What is being asked> Transcribe only the lines in the data below falling between the line with "You are a computer-use agent. Viewport: 1470px" and the line with "You are a computer-use agent. 957x675 pixels.", including those two lines, and leave out any picture.

++++ Materials provided

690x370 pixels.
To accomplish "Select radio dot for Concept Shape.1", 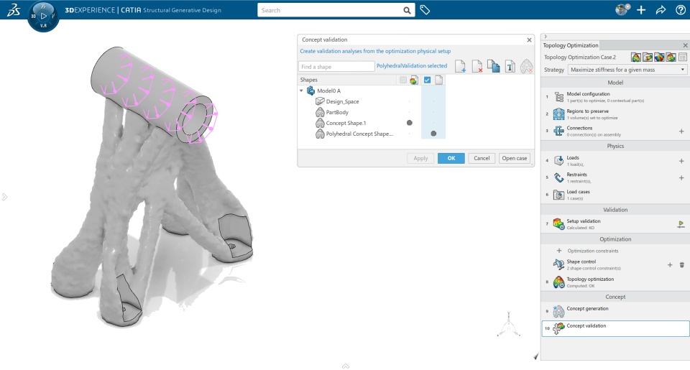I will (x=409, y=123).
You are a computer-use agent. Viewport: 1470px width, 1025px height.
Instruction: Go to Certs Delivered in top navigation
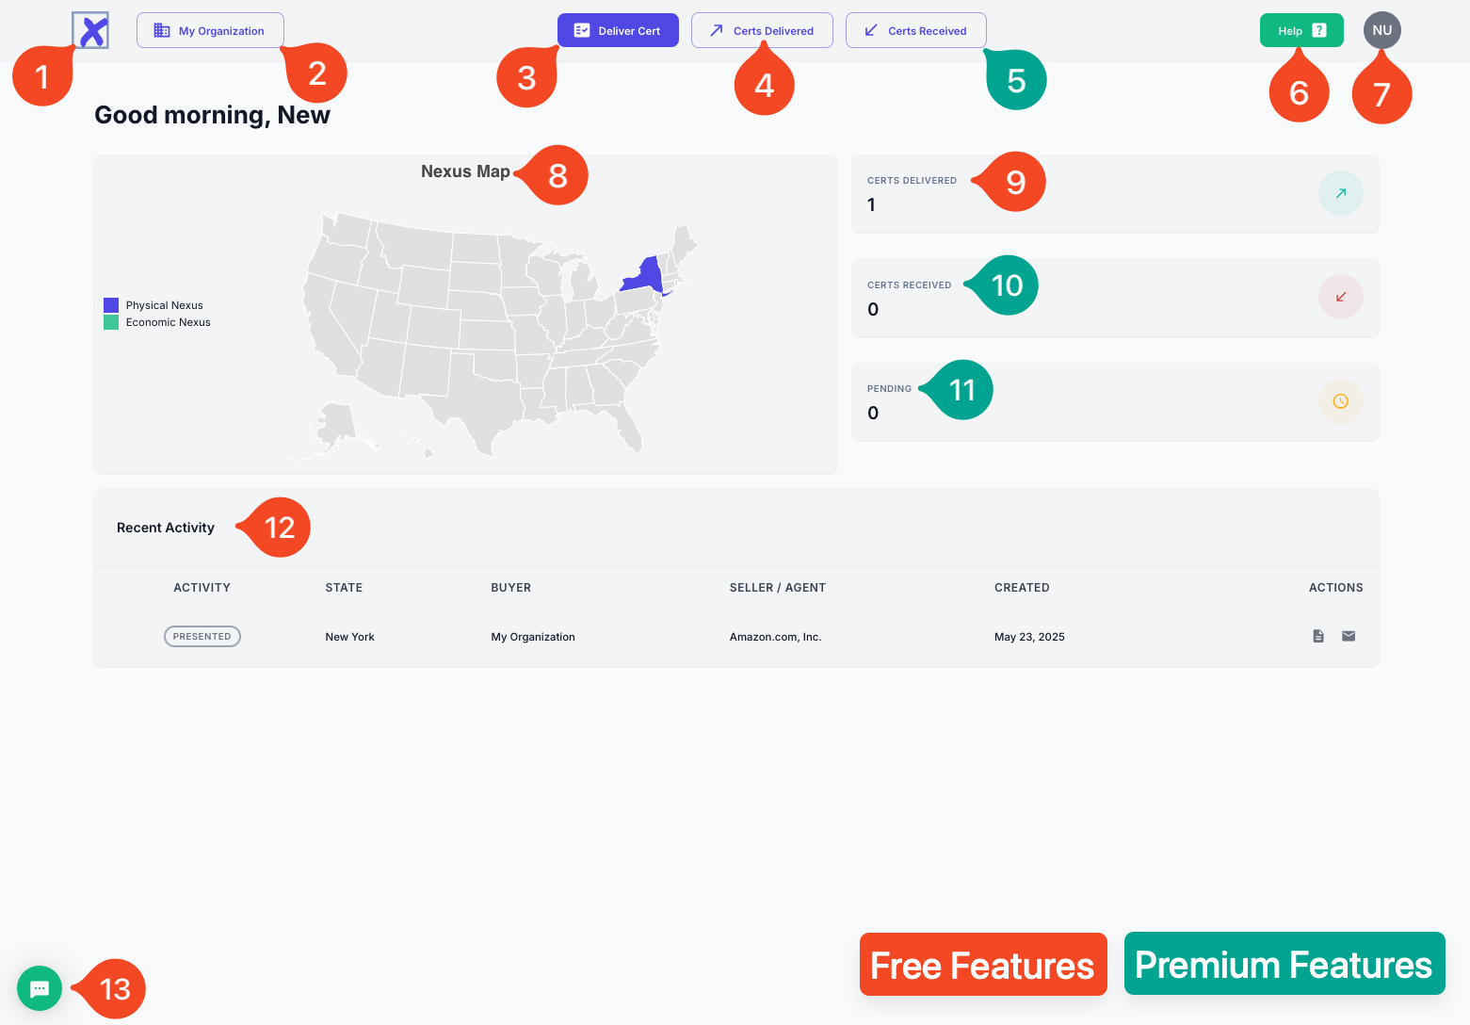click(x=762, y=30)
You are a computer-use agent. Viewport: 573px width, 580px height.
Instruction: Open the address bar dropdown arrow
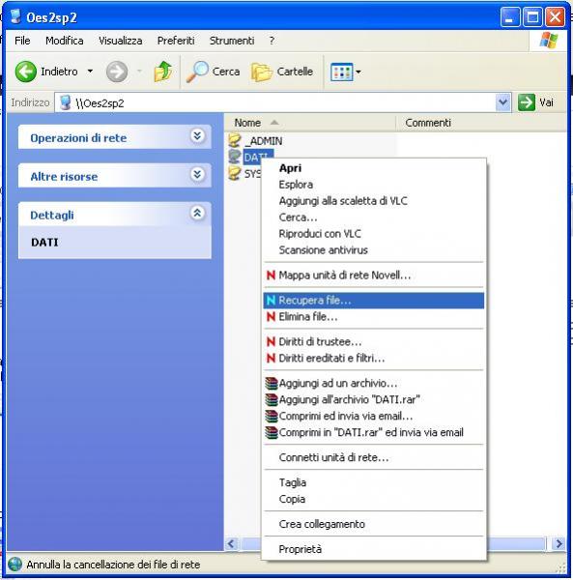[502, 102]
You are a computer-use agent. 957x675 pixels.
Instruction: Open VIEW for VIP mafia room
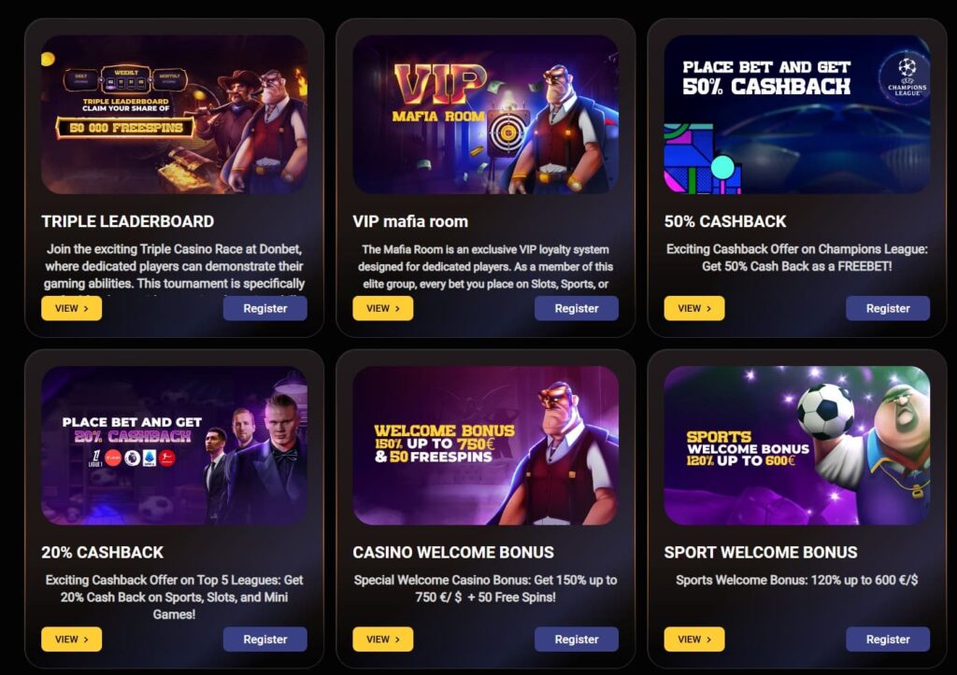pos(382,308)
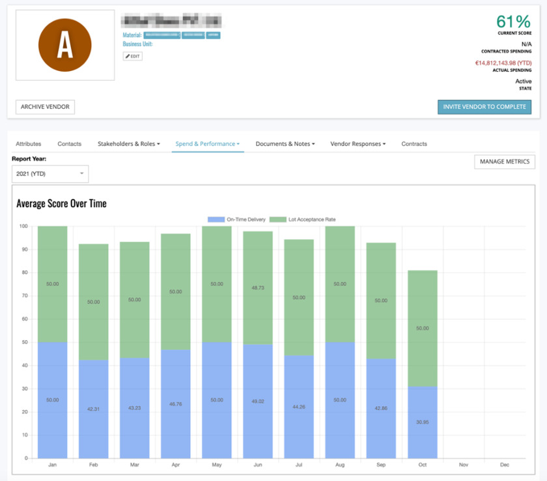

++++++++

The completed task>
You are a computer-use agent. Viewport: 1470px width, 1025px height.
Instruction: Go to Certs Delivered in top navigation
click(x=762, y=30)
You are a computer-use agent. Viewport: 573px width, 580px height.
Instruction: Open the address bar dropdown arrow
[502, 102]
You are a computer-use agent. 957x675 pixels.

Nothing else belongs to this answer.